▶ _EXERCISE INSTRUCTIONS_:
A) In the box office text, how much did Asura make in its opening weekend?
B) Return, word for word, the part of the box office text that opens with the words containing "It is based" and closes with "released without charge.".

------ READING PASSAGE ------

It is based on the real-life figure of Jiangsu native Lu Yong, who suffers from leukaemia. Deterred by the expensive price of leukaemia medicine which was protected by patent, the entrepreneur played by Xu Zheng went to India to buy much cheaper imitation medicine and sell it to leukaemia patients on the cheap, sparing them death and financial ruin.
After being arrested by the government for selling fake medicine, several thousand leukaemia patients who benefit from his cheap Indian medicine appealed for his release. The protagonist was eventually released without charge.
4. Hello Mr. Billionaire , released in July, took 2.55 billion yuan
5. Avengers: Infinity War , released in May, took 2.39 billion yuan
6. Monster Hunt 2 , released in February, took 2.24 billion yuan
7. Venom , released in November, took 1.87 billion yuan
8. Aquaman , released in December, has taken 1.78 billion yuan and counting
9. Jurassic World: Fallen Kingdom , released in June, took 1.7 billion yuan
10. The Ex-File: The Return of the Exes , released in January, took 1.65 billion yuan
The romantic comedy explores how contemporary Chinese view their former lovers. Directed by Tian Yusheng and a sequel to 2014’s Ex-Files and 2015’s Ex-Files 2, the film struck a chord in China, where people often maintain an on-and-off relationship with their exes.
The bottom 5 movies at the Chinese box office:
Along with the box office hits come the misses. These induce widespread soul-searching at film production companies whose big bets on spectacular special effects and expensive A-list stars backfire. These five made-in-China films offered their makers costly lessons in 2018.
1. Asura , released in July
The producers of Asura – including Alibaba Pictures – decided to pull it from cinemas after a disastrous opening weekend when it only made 49.05 million yuan. (Alibaba owns the South China Morning Post.)

------ RECORDED DATA ------

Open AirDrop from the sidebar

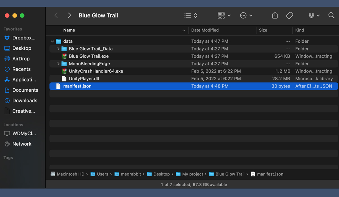point(21,59)
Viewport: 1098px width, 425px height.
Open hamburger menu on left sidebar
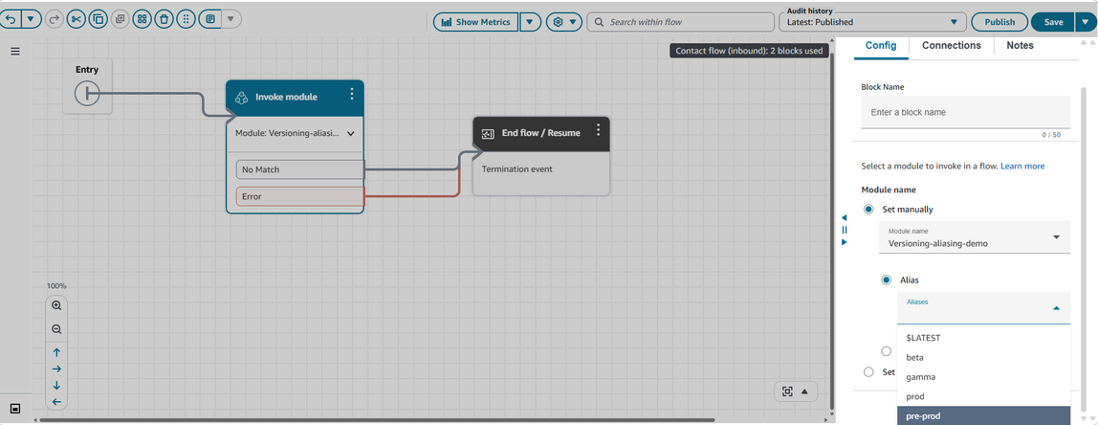click(x=15, y=52)
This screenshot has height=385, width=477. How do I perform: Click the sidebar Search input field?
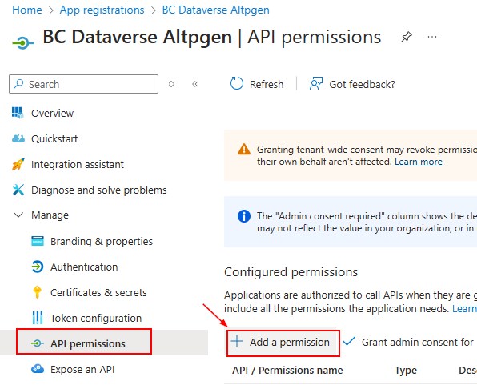pos(84,84)
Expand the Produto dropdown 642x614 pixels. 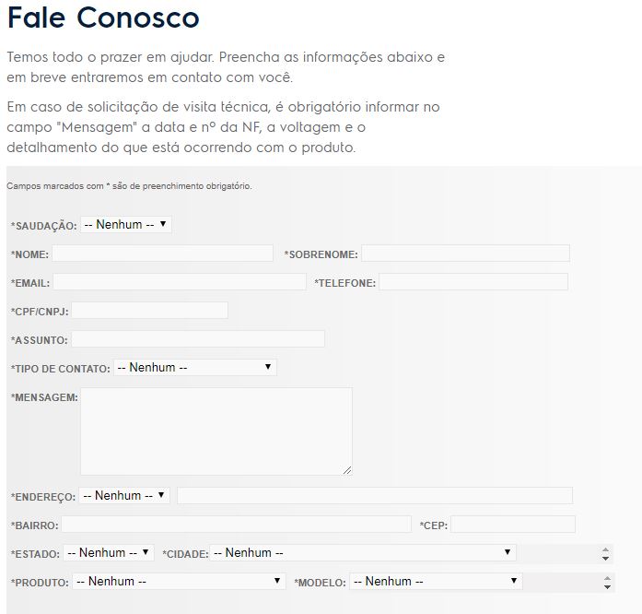179,582
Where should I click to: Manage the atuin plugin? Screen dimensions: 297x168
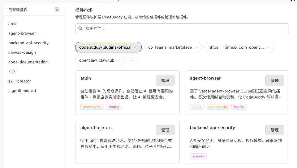pyautogui.click(x=165, y=80)
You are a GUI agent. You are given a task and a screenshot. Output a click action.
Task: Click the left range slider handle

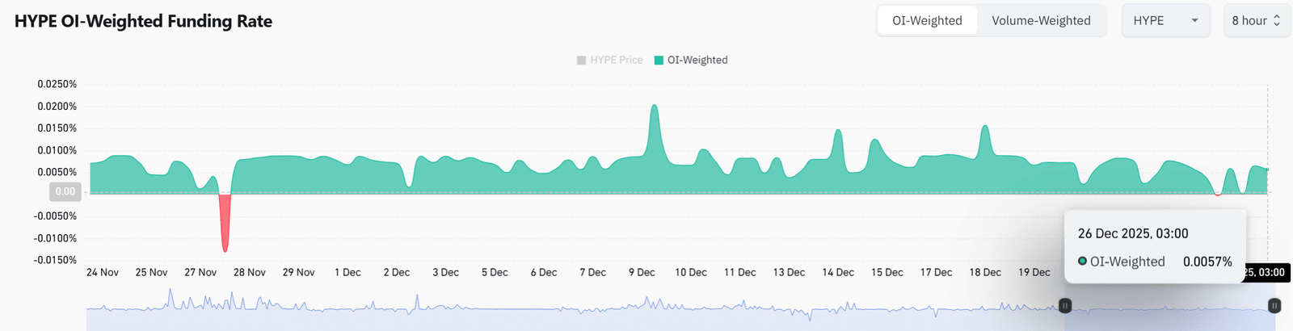[1065, 306]

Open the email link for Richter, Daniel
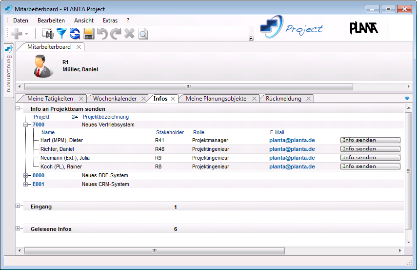click(x=292, y=149)
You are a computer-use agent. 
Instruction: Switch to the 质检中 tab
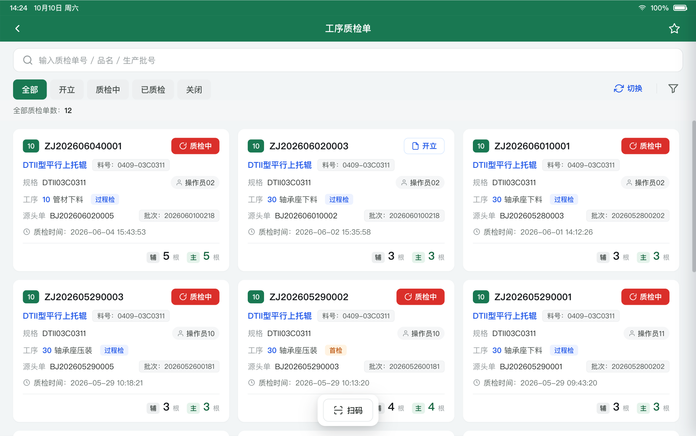click(x=108, y=90)
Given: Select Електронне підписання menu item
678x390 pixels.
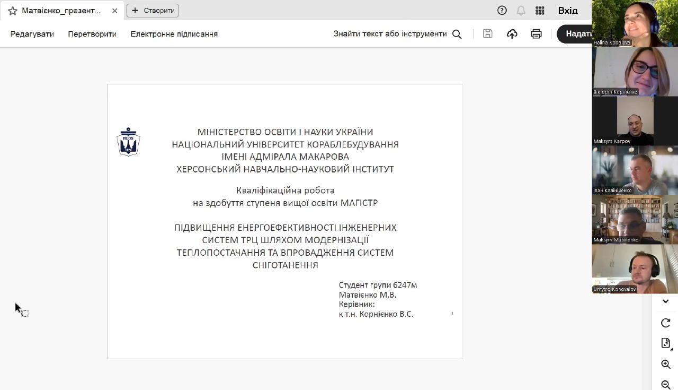Looking at the screenshot, I should [174, 34].
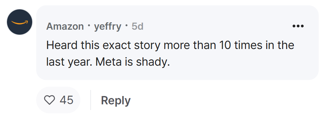Click the dot separator before 5d

126,26
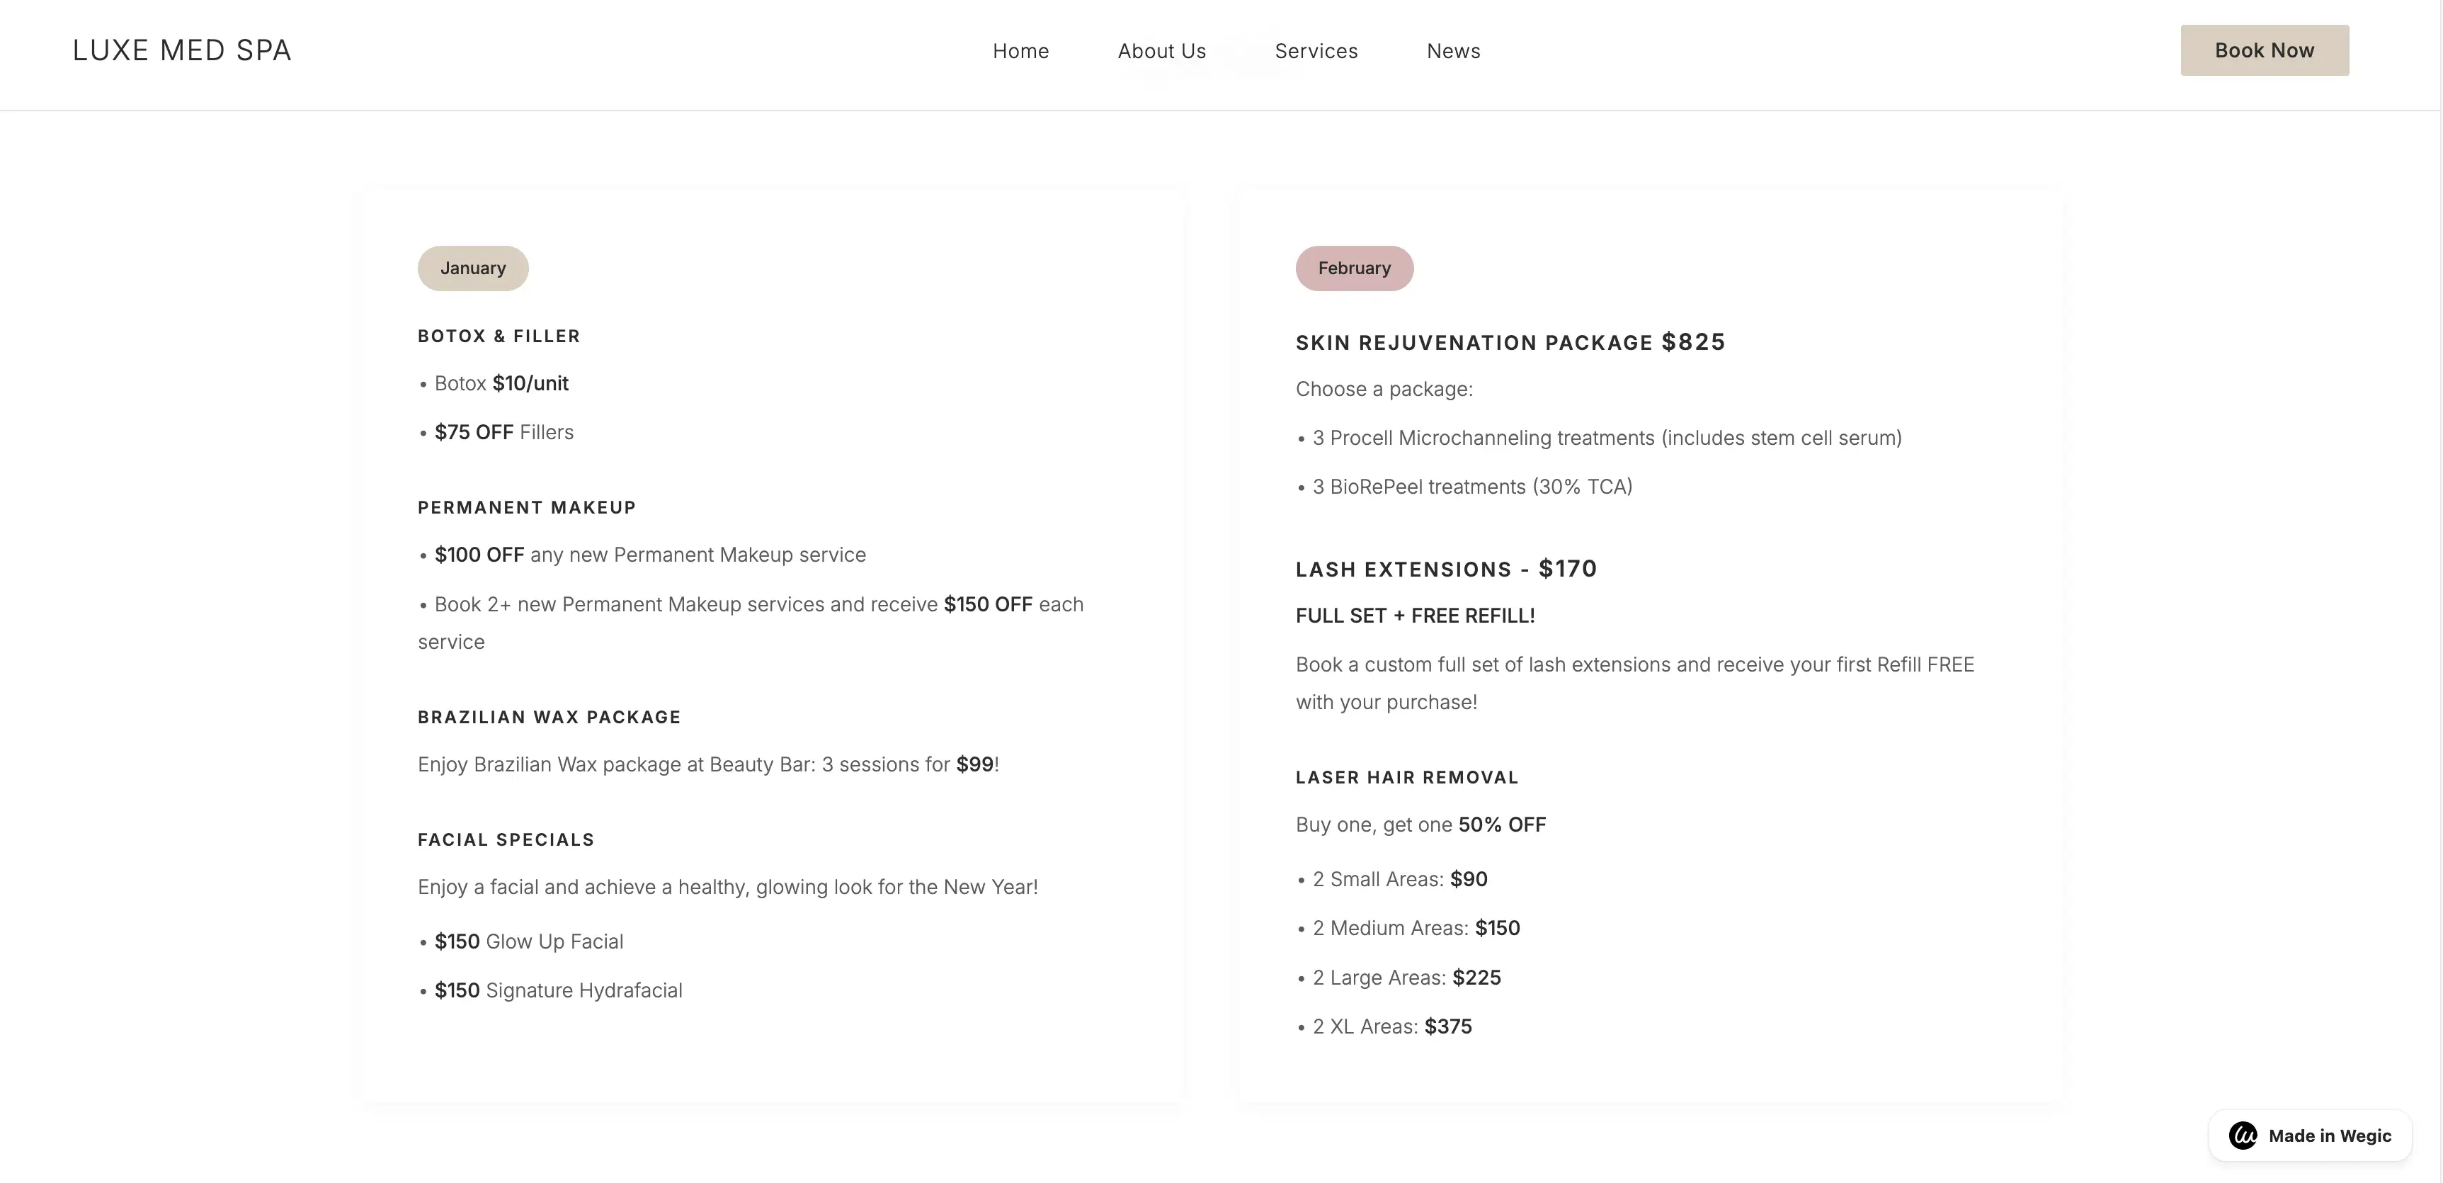Image resolution: width=2443 pixels, height=1183 pixels.
Task: Select the January specials badge
Action: 472,268
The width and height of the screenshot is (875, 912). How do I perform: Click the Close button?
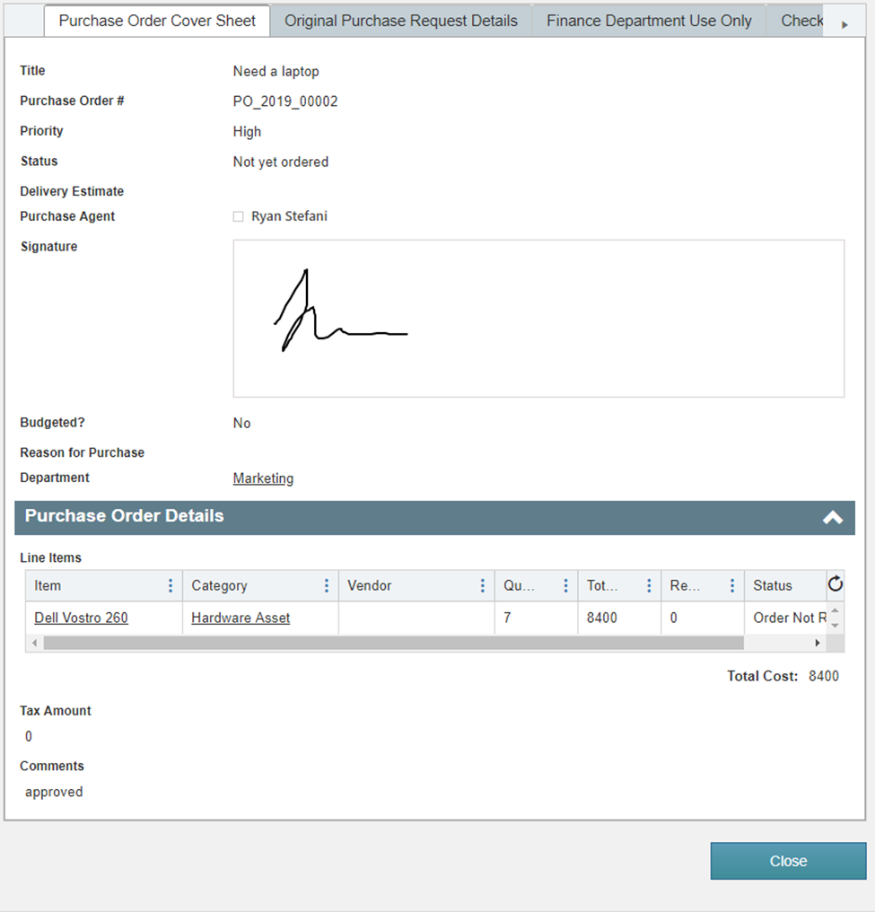click(788, 861)
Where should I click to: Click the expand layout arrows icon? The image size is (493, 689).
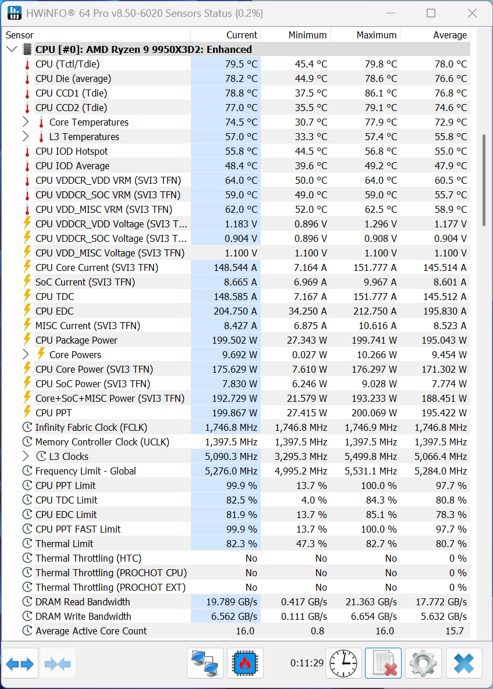(x=20, y=663)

------

▶ _OUTPUTS IN ORDER_:
A) 49.05 million yuan.

B)
It is based on the real-life figure of Jiangsu native Lu Yong, who suffers from leukaemia. Deterred by the expensive price of leukaemia medicine which was protected by patent, the entrepreneur played by Xu Zheng went to India to buy much cheaper imitation medicine and sell it to leukaemia patients on the cheap, sparing them death and financial ruin.
After being arrested by the government for selling fake medicine, several thousand leukaemia patients who benefit from his cheap Indian medicine appealed for his release. The protagonist was eventually released without charge.